• _STATED PROBLEM_:
Rewrite each line of the material below as a Markdown table with the columns Row and Line. Number the rows in order and leave out blank lines.

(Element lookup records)
------

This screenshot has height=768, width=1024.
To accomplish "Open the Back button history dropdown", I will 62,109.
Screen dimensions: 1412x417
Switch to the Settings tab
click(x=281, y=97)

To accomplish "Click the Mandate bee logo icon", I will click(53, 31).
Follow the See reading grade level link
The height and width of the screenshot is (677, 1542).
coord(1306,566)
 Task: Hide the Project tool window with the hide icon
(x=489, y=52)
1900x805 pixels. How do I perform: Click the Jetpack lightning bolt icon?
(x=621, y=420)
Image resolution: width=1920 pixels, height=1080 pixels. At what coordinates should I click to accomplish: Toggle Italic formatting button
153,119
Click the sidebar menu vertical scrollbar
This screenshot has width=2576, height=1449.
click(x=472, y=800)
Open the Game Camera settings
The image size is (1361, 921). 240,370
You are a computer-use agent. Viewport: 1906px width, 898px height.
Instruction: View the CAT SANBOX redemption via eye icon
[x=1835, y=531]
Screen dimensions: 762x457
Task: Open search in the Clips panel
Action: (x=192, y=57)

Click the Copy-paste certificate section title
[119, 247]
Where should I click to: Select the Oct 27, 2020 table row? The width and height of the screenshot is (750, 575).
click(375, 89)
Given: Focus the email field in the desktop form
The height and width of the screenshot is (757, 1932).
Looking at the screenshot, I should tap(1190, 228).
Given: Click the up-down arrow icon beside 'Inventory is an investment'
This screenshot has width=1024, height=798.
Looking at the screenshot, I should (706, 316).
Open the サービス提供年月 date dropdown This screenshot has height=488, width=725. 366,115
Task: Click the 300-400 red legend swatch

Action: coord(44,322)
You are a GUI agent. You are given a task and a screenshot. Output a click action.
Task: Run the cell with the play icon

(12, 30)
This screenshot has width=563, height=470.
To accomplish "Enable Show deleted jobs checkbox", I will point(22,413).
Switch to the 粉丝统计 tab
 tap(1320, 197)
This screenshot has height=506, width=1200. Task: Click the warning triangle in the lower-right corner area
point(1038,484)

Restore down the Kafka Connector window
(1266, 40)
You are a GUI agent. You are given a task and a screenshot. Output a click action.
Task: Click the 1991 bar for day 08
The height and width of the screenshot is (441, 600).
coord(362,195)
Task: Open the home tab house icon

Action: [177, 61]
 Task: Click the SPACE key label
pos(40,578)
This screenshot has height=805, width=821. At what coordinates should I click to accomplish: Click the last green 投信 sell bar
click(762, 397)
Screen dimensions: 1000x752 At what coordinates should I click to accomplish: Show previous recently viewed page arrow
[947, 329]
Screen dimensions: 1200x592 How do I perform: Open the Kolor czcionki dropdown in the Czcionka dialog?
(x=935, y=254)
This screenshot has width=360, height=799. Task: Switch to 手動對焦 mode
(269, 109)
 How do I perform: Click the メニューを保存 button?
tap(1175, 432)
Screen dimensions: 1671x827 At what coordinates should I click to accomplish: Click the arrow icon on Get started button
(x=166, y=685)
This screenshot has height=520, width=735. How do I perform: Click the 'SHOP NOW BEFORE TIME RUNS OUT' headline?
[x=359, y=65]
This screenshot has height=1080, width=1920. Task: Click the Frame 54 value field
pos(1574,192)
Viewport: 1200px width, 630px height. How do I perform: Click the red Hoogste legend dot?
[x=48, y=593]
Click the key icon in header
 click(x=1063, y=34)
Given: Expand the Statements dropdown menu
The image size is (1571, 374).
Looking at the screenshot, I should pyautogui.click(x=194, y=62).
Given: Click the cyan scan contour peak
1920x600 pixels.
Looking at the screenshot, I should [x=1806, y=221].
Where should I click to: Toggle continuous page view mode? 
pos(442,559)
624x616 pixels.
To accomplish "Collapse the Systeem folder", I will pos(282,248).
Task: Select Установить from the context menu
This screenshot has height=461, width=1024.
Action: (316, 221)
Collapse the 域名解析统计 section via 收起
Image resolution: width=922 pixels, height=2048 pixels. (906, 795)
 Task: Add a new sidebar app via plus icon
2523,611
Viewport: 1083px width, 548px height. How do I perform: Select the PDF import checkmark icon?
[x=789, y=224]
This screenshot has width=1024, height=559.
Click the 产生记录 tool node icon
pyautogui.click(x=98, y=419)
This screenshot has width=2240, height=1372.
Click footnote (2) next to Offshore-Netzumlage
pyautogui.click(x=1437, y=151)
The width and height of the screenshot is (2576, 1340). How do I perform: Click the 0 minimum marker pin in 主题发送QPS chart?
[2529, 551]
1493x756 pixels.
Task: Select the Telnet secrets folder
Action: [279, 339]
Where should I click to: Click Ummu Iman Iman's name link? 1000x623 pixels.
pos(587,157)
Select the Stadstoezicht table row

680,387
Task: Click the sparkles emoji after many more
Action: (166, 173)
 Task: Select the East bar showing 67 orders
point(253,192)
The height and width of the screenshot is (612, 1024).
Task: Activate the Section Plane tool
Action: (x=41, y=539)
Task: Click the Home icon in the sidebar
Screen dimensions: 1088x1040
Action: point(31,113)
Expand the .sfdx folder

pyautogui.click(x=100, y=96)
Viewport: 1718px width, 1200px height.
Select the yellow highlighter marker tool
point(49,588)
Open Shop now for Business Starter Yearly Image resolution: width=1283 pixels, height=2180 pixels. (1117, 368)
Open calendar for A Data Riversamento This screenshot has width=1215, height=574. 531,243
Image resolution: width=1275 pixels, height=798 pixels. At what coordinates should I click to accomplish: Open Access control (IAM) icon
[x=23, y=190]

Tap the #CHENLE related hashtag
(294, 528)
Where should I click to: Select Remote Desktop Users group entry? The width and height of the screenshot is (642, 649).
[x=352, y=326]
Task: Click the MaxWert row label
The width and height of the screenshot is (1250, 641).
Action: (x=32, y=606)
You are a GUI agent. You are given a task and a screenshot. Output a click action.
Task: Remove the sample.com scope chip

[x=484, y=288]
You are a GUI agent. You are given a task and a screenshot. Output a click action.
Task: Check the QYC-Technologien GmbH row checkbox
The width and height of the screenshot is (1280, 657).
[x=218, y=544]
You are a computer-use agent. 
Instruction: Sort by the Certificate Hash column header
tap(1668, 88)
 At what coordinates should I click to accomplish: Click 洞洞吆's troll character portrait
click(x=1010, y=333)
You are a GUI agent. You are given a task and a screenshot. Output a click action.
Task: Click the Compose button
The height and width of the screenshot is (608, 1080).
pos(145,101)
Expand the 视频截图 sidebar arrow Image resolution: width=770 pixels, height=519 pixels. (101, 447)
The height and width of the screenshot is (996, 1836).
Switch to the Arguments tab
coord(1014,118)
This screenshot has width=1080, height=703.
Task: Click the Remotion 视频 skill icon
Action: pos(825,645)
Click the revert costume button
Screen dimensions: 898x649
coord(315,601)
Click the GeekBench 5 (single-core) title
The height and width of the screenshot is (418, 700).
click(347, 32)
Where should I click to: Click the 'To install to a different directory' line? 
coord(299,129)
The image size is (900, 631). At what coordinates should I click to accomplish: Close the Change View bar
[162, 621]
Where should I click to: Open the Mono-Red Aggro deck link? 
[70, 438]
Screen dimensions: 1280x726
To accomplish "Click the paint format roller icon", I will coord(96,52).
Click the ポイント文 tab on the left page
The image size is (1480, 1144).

------

• _EXERCISE OUTPUT_:
| Row | Line |
|---|---|
| 1 | This screenshot has height=768, width=1024. |
| 2 | To accomplish "Open the Back button history dropdown", I will 62,109. |
| 3 | Screen dimensions: 1412x417 |
| 4 | Switch to the Settings tab |
| 5 | click(x=281, y=97) |
| 6 | To accomplish "Click the Mandate bee logo icon", I will click(53, 31). |
| 7 | Follow the See reading grade level link |
| 8 | The height and width of the screenshot is (677, 1542). |
| 9 | coord(1306,566) |
| 10 |  Task: Hide the Project tool window with the hide icon |
| 11 | (x=489, y=52) |
| 12 | 1900x805 pixels. How do I perform: Click the Jetpack lightning bolt icon? |
| 13 | (x=621, y=420) |
| 14 | Image resolution: width=1920 pixels, height=1080 pixels. At what coordinates should I click to accomplish: Toggle Italic formatting button |
| 15 | 153,119 |
| 16 | Click the sidebar menu vertical scrollbar |
| 17 | This screenshot has width=2576, height=1449. |
| 18 | click(x=472, y=800) |
| 19 | Open the Game Camera settings |
| 20 | The image size is (1361, 921). 240,370 |
| 21 | You are a computer-use agent. Viewport: 1906px width, 898px height. |
| 22 | Instruction: View the CAT SANBOX redemption via eye icon |
| 23 | [x=1835, y=531] |
| 24 | Screen dimensions: 762x457 |
| 25 | Task: Open search in the Clips panel |
| 26 | Action: (x=192, y=57) |
| 27 | Click the Copy-paste certificate section title |
| 28 | [119, 247] |
| 29 | Where should I click to: Select the Oct 27, 2020 table row? The width and height of the screenshot is (750, 575). |
| 30 | click(375, 89) |
| 31 | Given: Focus the email field in the desktop form |
| 32 | The height and width of the screenshot is (757, 1932). |
| 33 | Looking at the screenshot, I should tap(1190, 228). |
| 34 | Given: Click the up-down arrow icon beside 'Inventory is an investment' |
| 35 | This screenshot has width=1024, height=798. |
| 36 | Looking at the screenshot, I should (706, 316). |
| 37 | Open the サービス提供年月 date dropdown This screenshot has height=488, width=725. 366,115 |
| 38 | Task: Click the 300-400 red legend swatch |
| 39 | Action: coord(44,322) |
| 40 | You are a GUI agent. You are given a task and a screenshot. Output a click action. |
| 41 | Task: Run the cell with the play icon |
| 42 | (12, 30) |
| 43 | This screenshot has width=563, height=470. |
| 44 | To accomplish "Enable Show deleted jobs checkbox", I will point(22,413). |
| 45 | Switch to the 粉丝统计 tab |
| 46 |  tap(1320, 197) |
| 47 | This screenshot has height=506, width=1200. Task: Click the warning triangle in the lower-right corner area |
| 48 | point(1038,484) |
| 49 | Restore down the Kafka Connector window |
| 50 | (1266, 40) |
| 51 | You are a GUI agent. You are given a task and a screenshot. Output a click action. |
| 52 | Task: Click the 1991 bar for day 08 |
| 53 | The height and width of the screenshot is (441, 600). |
| 54 | coord(362,195) |
| 55 | Task: Open the home tab house icon |
| 56 | Action: [177, 61] |
| 57 |  Task: Click the SPACE key label |
| 58 | pos(40,578) |
| 59 | This screenshot has height=805, width=821. At what coordinates should I click to accomplish: Click the last green 投信 sell bar |
| 60 | click(762, 397) |
| 61 | Screen dimensions: 1000x752 At what coordinates should I click to accomplish: Show previous recently viewed page arrow |
| 62 | [947, 329] |
| 63 | Screen dimensions: 1200x592 How do I perform: Open the Kolor czcionki dropdown in the Czcionka dialog? |
| 64 | (x=935, y=254) |
| 65 | This screenshot has width=360, height=799. Task: Switch to 手動對焦 mode |
| 66 | (269, 109) |
| 67 |  How do I perform: Click the メニューを保存 button? |
| 68 | tap(1175, 432) |
| 69 | Screen dimensions: 1671x827 At what coordinates should I click to accomplish: Click the arrow icon on Get started button |
| 70 | (x=166, y=685) |
| 71 | This screenshot has height=520, width=735. How do I perform: Click the 'SHOP NOW BEFORE TIME RUNS OUT' headline? |
| 72 | [x=359, y=65] |
| 73 | This screenshot has height=1080, width=1920. Task: Click the Frame 54 value field |
| 74 | pos(1574,192) |
| 75 | Viewport: 1200px width, 630px height. How do I perform: Click the red Hoogste legend dot? |
| 76 | [x=48, y=593] |
| 77 | Click the key icon in header |
| 78 |  click(x=1063, y=34) |
| 79 | Given: Expand the Statements dropdown menu |
| 80 | The image size is (1571, 374). |
| 81 | Looking at the screenshot, I should pyautogui.click(x=194, y=62). |
| 82 | Given: Click the cyan scan contour peak |
| 83 | 1920x600 pixels. |
| 84 | Looking at the screenshot, I should [x=1806, y=221]. |
| 85 | Where should I click to: Toggle continuous page view mode?  |
| 86 | pos(442,559) |
| 87 | 624x616 pixels. |
| 88 | To accomplish "Collapse the Systeem folder", I will pos(282,248). |
| 89 | Task: Select Установить from the context menu |
| 90 | This screenshot has height=461, width=1024. |
| 91 | Action: (316, 221) |
| 92 | Collapse the 域名解析统计 section via 收起 |
| 93 | Image resolution: width=922 pixels, height=2048 pixels. (906, 795) |
| 94 |  Task: Add a new sidebar app via plus icon |
| 95 | 2523,611 |
| 96 | Viewport: 1083px width, 548px height. How do I perform: Select the PDF import checkmark icon? |
| 97 | [x=789, y=224] |
| 98 | This screenshot has width=1024, height=559. |
| 99 | Click the 产生记录 tool node icon |
| 100 | pyautogui.click(x=98, y=419) |
| 101 | This screenshot has width=2240, height=1372. |
| 102 | Click footnote (2) next to Offshore-Netzumlage |
| 103 | pyautogui.click(x=1437, y=151) |
| 104 | The width and height of the screenshot is (2576, 1340). How do I perform: Click the 0 minimum marker pin in 主题发送QPS chart? |
| 105 | [2529, 551] |
| 106 | 1493x756 pixels. |
| 107 | Task: Select the Telnet secrets folder |
| 108 | Action: [279, 339] |
| 109 | Where should I click to: Click Ummu Iman Iman's name link? 1000x623 pixels. |
| 110 | pos(587,157) |
| 111 | Select the Stadstoezicht table row |
| 112 | 680,387 |
| 113 | Task: Click the sparkles emoji after many more |
| 114 | Action: (166, 173) |
| 115 |  Task: Select the East bar showing 67 orders |
| 116 | point(253,192) |
| 117 | The height and width of the screenshot is (612, 1024). |
| 118 | Task: Activate the Section Plane tool |
| 119 | Action: (x=41, y=539) |
| 120 | Task: Click the Home icon in the sidebar |
| 121 | Screen dimensions: 1088x1040 |
| 122 | Action: point(31,113) |
| 123 | Expand the .sfdx folder |
| 124 | pyautogui.click(x=100, y=96) |
| 125 | Viewport: 1718px width, 1200px height. |
| 126 | Select the yellow highlighter marker tool |
| 127 | point(49,588) |
| 128 | Open Shop now for Business Starter Yearly Image resolution: width=1283 pixels, height=2180 pixels. (1117, 368) |
| 129 | Open calendar for A Data Riversamento This screenshot has width=1215, height=574. 531,243 |
| 130 | Image resolution: width=1275 pixels, height=798 pixels. At what coordinates should I click to accomplish: Open Access control (IAM) icon |
| 131 | [x=23, y=190] |
| 132 | Tap the #CHENLE related hashtag |
| 133 | (294, 528) |
| 134 | Where should I click to: Select Remote Desktop Users group entry? The width and height of the screenshot is (642, 649). |
| 135 | [x=352, y=326] |
| 136 | Task: Click the MaxWert row label |
| 137 | The width and height of the screenshot is (1250, 641). |
| 138 | Action: (x=32, y=606) |
| 139 | You are a GUI agent. You are given a task and a screenshot. Output a click action. |
| 140 | Task: Remove the sample.com scope chip |
| 141 | [x=484, y=288] |
| 142 | You are a GUI agent. You are given a task and a screenshot. Output a click action. |
| 143 | Task: Check the QYC-Technologien GmbH row checkbox |
| 144 | The width and height of the screenshot is (1280, 657). |
| 145 | [x=218, y=544] |
| 146 | You are a computer-use agent.  |
| 147 | Instruction: Sort by the Certificate Hash column header |
| 148 | tap(1668, 88) |
| 149 |  At what coordinates should I click to accomplish: Click 洞洞吆's troll character portrait |
| 150 | click(x=1010, y=333) |
| 151 | You are a GUI agent. You are given a task and a screenshot. Output a click action. |
| 152 | Task: Click the Compose button |
| 153 | The height and width of the screenshot is (608, 1080). |
| 154 | pos(145,101) |
| 155 | Expand the 视频截图 sidebar arrow Image resolution: width=770 pixels, height=519 pixels. (101, 447) |
| 156 | The height and width of the screenshot is (996, 1836). |
| 157 | Switch to the Arguments tab |
| 158 | coord(1014,118) |
| 159 | This screenshot has width=1080, height=703. |
| 160 | Task: Click the Remotion 视频 skill icon |
| 161 | Action: pos(825,645) |
| 162 | Click the revert costume button |
| 163 | Screen dimensions: 898x649 |
| 164 | coord(315,601) |
| 165 | Click the GeekBench 5 (single-core) title |
| 166 | The height and width of the screenshot is (418, 700). |
| 167 | click(347, 32) |
| 168 | Where should I click to: Click the 'To install to a different directory' line?  |
| 169 | coord(299,129) |
| 170 | The image size is (900, 631). At what coordinates should I click to accomplish: Close the Change View bar |
| 171 | [162, 621] |
| 172 | Where should I click to: Open the Mono-Red Aggro deck link?  |
| 173 | [70, 438] |
| 174 | Screen dimensions: 1280x726 |
| 175 | To accomplish "Click the paint format roller icon", I will coord(96,52). |
| 176 | Click the ポイント文 tab on the left page |
| 177 | The image size is (1480, 1144). |